I’m Webelos leader. I don’t really like it. At all. Thankfully I’m working with 10 year olds and they are almost normal. I just don’t handle children really well. I’m not a children person. In ten years this is the first time someone at church has asked me to do something with someone under the age of 12. And this is including several years of being callingless when the primary of course needed teachers and kept begging for me since I was callingless. What’s that about? I tried numerous times to sub because I really wanted to help out and it seemed like what I should do. You know, young new Sisters are thrown in the primary. But every experience was massively horrible. But I kept going back and volunteering to sub. I finally figured out by prayer that I just don’t belong there. Did the Lord change his mind? What’s the deal. I can barely handle my kids. Only reason I cope is because I love them and I escape the house every chance I get. THey are good kids but they are so trying.

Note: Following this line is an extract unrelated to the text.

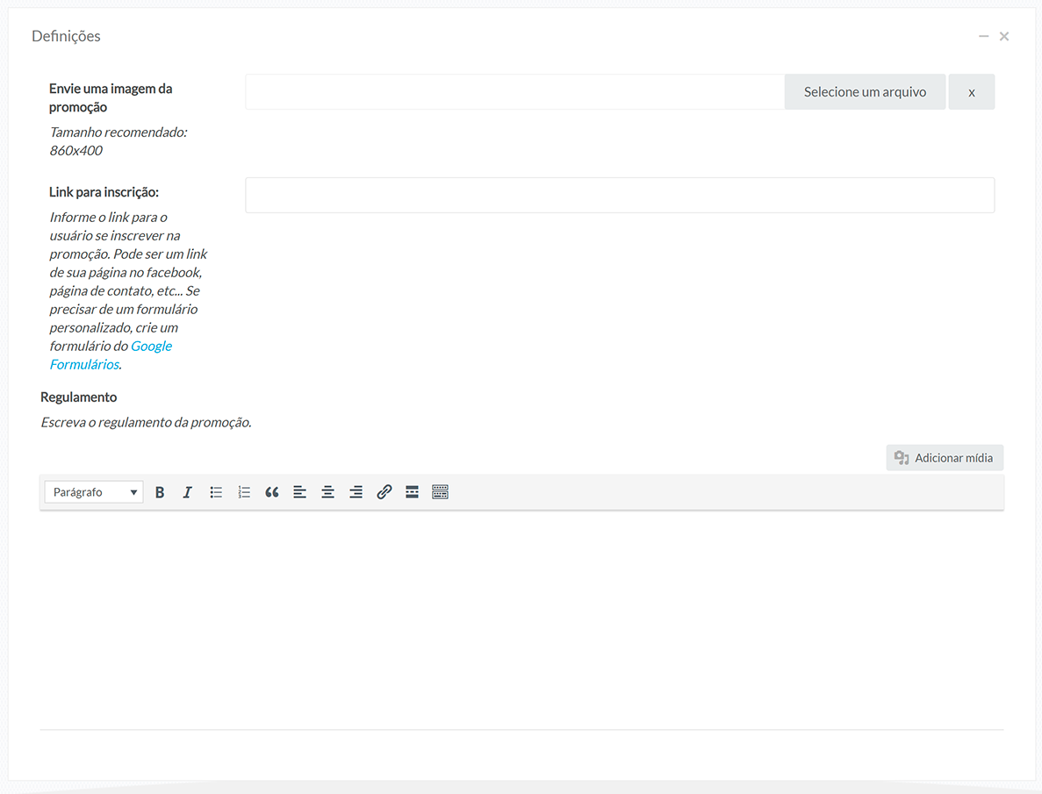Toggle the extra toolbar row

[x=441, y=492]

So anyway, since September (Our anniversary to be specific) my husband and I have had three massive fights that led me to tears. It happened again tonight. He was on me about how we need a leader meting and I told him to tell me when it was and I’d be there and so he’s all like blah blah blah and stuff. All I know is he’s the committee chair and he’s the leader. So he should call us to order and if he has any ideas he should bring them up and he should help guide us to ideas and help us plan the year and stuff. Well he went off about how he wasn’t going to tell us exactly what to do. I never freaking told him he was like the dictator god of scouting or anything. Just that as chair he should lead us and guide us. He’s like ‘No you guys come up with all your activities.” I’m like ‘Hey you can come up with ideas or help us with ideas if we need help.” He’s like “No I’m not there to tell you exactly what you have to do each month.” OMG… I’m not saying that. LISTEN TO ME. “I’m listening to you.” So finally I go off on him and tell him I’m not saying he’s the dictator and we’re going to be going HEIL HITLER and bowing down to him so he stormed off.

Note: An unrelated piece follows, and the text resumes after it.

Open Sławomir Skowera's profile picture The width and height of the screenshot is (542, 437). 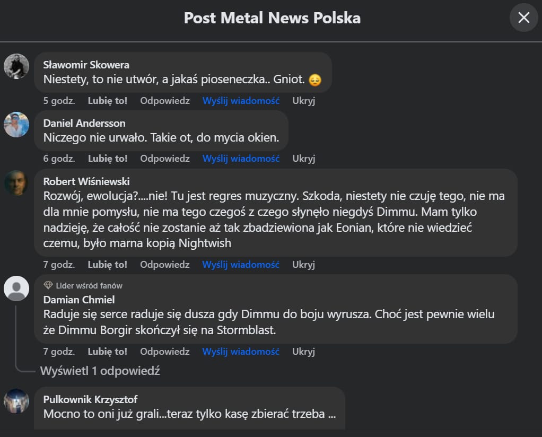(16, 66)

This is after some woman at church with a new webelo went a little nutso about the upcoming pinewood derby thingy and then she was all appologetic. I guess her husband makes life miserable around their house so she dreads it. So she complained and then appologized for complaining like a million times. Hey I don’t care. He doesn’t have to do it. I’m not gonna be offended. I really could care less… So I probably offended her but I didn’t know what else to say so I just kept saying “I don’t care, it doesn’t bother me. Really don’t worry about.” But she wouldn’t stop. I just felt it so important to let her know I really didn’t mind that it didn’t bother me and so I just kept saying “I don’t care, it’s OK… really”

Well to make it worse I get home and Sir Megabyte and I get into a big fight over what is going to happen at some parents meeting he was saying he needed to figure out when to have and so on and so forth. I mean come on. Well he got mad because I told him he’s supposed to lead us so if he has something he wants to do he should tell us. But he starts freaking out telling me it isn’t his job as committee chair to come in and dictate to us what we did every week. I never said it was. Just that he’s basically our leader so he should guide us and help us plan events. UGH.

Anyway… blah.

I don’t feel like complaining anymore. I’d like to just ignore the world and pretend scouts doesn’t exist.